=== Exercise objective ===
Look below for the line with "This screenshot has height=798, width=1458.", then give it again exactly, along with every line that comes after it, the final line included.

=== Records shown ===

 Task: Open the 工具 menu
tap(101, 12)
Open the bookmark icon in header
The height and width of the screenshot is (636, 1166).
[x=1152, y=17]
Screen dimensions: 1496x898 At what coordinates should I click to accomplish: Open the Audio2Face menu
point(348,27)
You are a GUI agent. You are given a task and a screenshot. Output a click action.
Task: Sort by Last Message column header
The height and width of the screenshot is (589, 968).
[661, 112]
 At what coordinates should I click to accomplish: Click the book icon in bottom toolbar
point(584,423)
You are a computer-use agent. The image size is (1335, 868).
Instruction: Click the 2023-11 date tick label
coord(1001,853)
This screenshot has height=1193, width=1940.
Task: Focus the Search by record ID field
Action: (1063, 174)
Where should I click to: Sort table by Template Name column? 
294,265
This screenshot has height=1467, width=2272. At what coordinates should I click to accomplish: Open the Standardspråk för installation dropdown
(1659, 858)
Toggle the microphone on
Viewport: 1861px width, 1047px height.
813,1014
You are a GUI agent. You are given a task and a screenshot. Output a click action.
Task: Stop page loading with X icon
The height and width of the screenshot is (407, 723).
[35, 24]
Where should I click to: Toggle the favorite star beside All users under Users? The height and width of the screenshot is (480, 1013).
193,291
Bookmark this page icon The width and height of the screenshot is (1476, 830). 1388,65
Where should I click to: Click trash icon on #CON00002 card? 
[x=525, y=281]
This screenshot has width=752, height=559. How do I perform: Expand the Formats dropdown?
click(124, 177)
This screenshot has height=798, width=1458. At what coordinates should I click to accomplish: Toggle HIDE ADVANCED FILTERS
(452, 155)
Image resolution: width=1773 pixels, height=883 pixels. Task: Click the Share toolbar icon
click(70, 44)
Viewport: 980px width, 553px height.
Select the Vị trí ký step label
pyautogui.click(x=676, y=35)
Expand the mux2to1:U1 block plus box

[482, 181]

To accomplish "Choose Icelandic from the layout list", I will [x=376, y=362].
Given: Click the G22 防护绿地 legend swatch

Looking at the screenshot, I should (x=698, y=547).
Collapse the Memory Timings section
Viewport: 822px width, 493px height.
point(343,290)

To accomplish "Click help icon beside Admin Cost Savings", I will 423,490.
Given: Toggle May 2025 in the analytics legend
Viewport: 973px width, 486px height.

=== Solution ===
This screenshot has height=798, width=1458. At what coordinates should I click to accomplish: Toggle HIDE ADVANCED FILTERS
(452, 155)
Image resolution: width=1773 pixels, height=883 pixels. Task: Click the Share toolbar icon
click(70, 44)
Viewport: 980px width, 553px height.
Select the Vị trí ký step label
pyautogui.click(x=676, y=35)
Expand the mux2to1:U1 block plus box

[482, 181]

To accomplish "Choose Icelandic from the layout list", I will [x=376, y=362].
Given: Click the G22 防护绿地 legend swatch

Looking at the screenshot, I should (x=698, y=547).
Collapse the Memory Timings section
Viewport: 822px width, 493px height.
point(343,290)

To accomplish "Click help icon beside Admin Cost Savings", I will 423,490.
Given: Toggle May 2025 in the analytics legend
Viewport: 973px width, 486px height.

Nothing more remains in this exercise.